La lutte contre l’exploitation illicite des ressources minières prend une nouvelle tournure en Ituri. Onze sujets chinois et trois Congolais ont été arrêtés pour exploitation illégale de minerais dans le territoire de Djugu, précisément dans les zones de Nizi et Mabanga.
Présentés officiellement ce mardi 28 avril 2026, ces présumés exploitants clandestins ont été exposés devant les autorités provinciales, en présence d’une délégation nationale de la SOKIMO, en mission en Ituri dans le cadre de la relance des activités de cette société stratégique.
Le gouverneur militaire de la province, le lieutenant-général Luboya N’kashama Johnny, n’a pas mâché ses mots. Face à cette situation qu’il qualifie de récidive, il appelle à une réponse judiciaire ferme :
« Je demande à notre justice de mener des investigations jusqu’au bout. Je vais suivre ce dossier jusqu’au bout pour que cela serve d’exemple. »
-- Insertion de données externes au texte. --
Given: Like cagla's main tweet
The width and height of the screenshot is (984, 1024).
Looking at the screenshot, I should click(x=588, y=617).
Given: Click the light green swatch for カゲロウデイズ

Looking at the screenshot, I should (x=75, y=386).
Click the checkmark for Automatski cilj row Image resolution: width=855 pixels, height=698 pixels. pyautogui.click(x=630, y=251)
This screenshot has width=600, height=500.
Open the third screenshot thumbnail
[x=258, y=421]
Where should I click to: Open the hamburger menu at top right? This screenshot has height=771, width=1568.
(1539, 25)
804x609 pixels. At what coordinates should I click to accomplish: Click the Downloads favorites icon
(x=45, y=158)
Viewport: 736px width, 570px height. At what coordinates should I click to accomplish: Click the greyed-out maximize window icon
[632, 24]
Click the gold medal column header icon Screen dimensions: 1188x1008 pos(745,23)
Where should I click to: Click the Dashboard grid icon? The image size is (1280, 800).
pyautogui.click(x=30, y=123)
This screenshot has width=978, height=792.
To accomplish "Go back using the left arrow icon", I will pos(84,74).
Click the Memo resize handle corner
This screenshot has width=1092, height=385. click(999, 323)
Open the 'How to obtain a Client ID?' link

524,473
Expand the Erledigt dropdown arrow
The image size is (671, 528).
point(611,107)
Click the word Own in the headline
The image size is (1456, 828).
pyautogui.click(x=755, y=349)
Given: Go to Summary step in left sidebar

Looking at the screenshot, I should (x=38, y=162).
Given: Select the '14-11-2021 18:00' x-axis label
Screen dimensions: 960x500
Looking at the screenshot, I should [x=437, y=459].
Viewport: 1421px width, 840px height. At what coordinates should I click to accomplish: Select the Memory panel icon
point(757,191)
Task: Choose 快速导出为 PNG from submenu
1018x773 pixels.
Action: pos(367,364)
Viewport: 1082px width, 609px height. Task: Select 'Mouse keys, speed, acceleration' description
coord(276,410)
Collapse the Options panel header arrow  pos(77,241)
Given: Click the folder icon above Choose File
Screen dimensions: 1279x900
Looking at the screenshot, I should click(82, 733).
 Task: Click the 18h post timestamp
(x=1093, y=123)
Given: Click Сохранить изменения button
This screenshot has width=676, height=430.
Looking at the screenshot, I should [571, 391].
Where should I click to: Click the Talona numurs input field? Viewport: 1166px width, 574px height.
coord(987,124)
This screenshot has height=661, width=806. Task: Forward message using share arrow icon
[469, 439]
Pour l’autorité provinciale, cette affaire intervient dans un contexte particulier. Les zones de Mabanga et Nizi, autrefois considérées comme des foyers d’insécurité, avaient bénéficié d’efforts de stabilisation, accompagnés d’un appel à la régularisation des activités minières.
Mais selon le gouverneur, cet appel n’a pas été respecté. « On nous prend pour des naïfs et on continue le même jeu. Cette fois, on va punir parce que vous avez été prévenus », a-t-il insisté.
Cette arrestation relance le débat sur la présence étrangère dans l’exploitation artisanale et industrielle des minerais en Ituri, ainsi que sur la capacité des autorités à encadrer efficacement ce secteur vital pour l’économie locale.